One weekend toward the end of the shoot, I was entrusted with a van to pick up legendary actor Clifton James, and literary titan Studs Terkel at the airport. They were arriving on a Sunday, and the production office was going to be closed. I lived near the airport so it was an easy gig for me. My parents were out of town, and an opportunity for a serious party on that Saturday prior could not be missed. I was out until all hours with the crew. I set 3 alarms to wake up for the pick-up but still slept through it – all day. Of course there were no cell phones at this time, so Terkel & James were stuck at the airport in a strange city, with no one to call, and no idea where they were going. After several hours someone had stopped into the production office and noticed the phone ringing off the hook. Needless to say, everyone was slightly pissed. I was swiftly fired and I was devastated. The art department took pity on me and gave me a job. I finished out the shoot loading trucks and sitting in warehouses.
Because of the notice I had received for the work I had been doing in the local theater, I had been offered a full ride theater scholarship to the University of Evansville in southern Indiana.
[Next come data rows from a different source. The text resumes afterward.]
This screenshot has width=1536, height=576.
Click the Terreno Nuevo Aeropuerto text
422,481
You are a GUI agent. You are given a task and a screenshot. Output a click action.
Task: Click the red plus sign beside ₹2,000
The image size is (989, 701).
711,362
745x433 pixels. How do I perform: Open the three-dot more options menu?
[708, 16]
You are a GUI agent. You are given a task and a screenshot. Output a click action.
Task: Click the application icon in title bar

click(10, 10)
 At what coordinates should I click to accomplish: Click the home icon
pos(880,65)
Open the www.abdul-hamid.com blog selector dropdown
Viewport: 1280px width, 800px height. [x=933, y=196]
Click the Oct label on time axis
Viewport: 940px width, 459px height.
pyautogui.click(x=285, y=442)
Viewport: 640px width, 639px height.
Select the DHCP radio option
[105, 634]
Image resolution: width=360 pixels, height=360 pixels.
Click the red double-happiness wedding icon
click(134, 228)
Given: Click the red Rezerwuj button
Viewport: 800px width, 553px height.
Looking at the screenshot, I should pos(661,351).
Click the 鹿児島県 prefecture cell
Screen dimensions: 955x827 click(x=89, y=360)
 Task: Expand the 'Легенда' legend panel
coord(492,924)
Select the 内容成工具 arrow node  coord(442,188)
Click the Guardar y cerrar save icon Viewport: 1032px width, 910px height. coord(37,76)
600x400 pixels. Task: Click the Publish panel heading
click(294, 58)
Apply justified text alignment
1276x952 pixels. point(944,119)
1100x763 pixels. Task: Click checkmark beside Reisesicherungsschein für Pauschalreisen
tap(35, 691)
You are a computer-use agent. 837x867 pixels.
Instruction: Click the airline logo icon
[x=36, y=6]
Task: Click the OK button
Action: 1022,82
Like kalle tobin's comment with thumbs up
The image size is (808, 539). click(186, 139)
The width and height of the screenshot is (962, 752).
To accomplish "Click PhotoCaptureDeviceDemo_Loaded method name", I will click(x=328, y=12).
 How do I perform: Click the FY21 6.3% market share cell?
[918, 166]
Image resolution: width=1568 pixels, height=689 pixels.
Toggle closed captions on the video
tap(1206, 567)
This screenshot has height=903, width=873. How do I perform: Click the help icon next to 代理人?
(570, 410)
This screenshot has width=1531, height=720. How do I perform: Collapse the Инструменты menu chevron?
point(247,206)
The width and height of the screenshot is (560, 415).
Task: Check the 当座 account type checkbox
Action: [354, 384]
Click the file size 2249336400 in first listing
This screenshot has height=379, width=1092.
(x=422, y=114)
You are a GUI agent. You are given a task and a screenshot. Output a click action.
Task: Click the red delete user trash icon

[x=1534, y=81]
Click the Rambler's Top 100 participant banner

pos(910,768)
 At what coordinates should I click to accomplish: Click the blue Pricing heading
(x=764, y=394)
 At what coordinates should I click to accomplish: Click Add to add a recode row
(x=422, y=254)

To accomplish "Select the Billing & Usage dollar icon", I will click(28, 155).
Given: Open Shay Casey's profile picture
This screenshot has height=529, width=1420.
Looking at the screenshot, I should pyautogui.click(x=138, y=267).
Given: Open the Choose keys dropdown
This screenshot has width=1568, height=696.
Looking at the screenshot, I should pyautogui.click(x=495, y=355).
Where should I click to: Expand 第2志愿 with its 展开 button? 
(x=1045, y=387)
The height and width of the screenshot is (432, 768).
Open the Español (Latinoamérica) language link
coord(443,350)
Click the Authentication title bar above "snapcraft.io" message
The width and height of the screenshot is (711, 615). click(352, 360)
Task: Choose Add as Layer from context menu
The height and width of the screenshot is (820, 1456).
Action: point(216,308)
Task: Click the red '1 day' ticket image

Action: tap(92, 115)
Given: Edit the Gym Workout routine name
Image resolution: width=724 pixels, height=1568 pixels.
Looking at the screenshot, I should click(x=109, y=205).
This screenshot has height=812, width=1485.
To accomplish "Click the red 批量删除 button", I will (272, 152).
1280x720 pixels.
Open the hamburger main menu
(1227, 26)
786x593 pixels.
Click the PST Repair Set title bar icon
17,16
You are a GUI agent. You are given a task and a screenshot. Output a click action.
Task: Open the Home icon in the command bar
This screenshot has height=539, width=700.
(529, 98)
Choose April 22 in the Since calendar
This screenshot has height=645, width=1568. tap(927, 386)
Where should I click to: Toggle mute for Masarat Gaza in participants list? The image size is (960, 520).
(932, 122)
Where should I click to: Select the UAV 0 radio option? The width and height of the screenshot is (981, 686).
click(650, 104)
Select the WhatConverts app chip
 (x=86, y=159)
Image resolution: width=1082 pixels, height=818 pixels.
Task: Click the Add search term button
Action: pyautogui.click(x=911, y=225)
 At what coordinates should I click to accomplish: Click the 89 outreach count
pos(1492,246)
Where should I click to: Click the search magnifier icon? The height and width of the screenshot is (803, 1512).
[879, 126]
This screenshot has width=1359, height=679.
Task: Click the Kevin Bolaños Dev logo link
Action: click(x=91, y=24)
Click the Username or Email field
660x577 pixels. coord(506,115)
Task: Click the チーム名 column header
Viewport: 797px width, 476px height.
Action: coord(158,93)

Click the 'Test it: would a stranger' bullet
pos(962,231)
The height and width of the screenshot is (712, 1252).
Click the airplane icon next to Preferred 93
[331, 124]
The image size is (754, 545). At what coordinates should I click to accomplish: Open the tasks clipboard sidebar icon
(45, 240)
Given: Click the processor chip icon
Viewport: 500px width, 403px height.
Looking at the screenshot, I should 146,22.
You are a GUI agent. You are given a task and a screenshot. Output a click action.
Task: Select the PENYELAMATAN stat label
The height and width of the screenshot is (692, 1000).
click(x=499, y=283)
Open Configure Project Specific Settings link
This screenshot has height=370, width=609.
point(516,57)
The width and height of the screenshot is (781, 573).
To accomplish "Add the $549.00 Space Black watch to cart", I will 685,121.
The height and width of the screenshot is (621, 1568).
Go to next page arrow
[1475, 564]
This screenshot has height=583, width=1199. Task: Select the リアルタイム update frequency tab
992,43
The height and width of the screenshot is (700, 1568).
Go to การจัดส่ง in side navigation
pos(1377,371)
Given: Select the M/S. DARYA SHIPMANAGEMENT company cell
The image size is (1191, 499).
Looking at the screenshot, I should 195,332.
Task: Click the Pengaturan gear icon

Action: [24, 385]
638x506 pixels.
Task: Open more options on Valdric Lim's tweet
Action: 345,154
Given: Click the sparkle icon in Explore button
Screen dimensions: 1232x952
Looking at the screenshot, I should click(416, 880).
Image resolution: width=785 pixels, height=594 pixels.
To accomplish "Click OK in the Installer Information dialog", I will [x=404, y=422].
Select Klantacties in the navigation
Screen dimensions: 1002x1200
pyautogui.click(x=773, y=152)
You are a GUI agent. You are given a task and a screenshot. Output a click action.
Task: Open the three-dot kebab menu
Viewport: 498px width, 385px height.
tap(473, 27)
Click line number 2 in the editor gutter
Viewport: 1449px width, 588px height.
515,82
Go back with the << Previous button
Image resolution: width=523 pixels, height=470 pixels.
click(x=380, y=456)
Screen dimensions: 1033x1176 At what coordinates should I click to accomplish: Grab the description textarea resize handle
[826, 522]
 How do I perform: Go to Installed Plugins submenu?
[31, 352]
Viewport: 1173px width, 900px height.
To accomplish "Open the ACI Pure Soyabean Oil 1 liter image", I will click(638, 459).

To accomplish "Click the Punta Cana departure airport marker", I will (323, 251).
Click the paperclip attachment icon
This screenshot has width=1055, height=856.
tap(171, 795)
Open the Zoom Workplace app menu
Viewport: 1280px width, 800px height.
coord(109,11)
It was certainly the best theater school in the state, and one of the best in the Midwest. They selected only a handful of students each year, and it was a real honor. My parents couldn’t really afford to put me through school, and my grades weren’t so great by this point, so this was my best chance at a quality education. I went to look at the campus, and I was overwhelmed with a claustrophobic feeling. I could not sit here for 4 years. Thinking things through and listening to reason were not my strongest assets. So the decision was made…
I was going to New York.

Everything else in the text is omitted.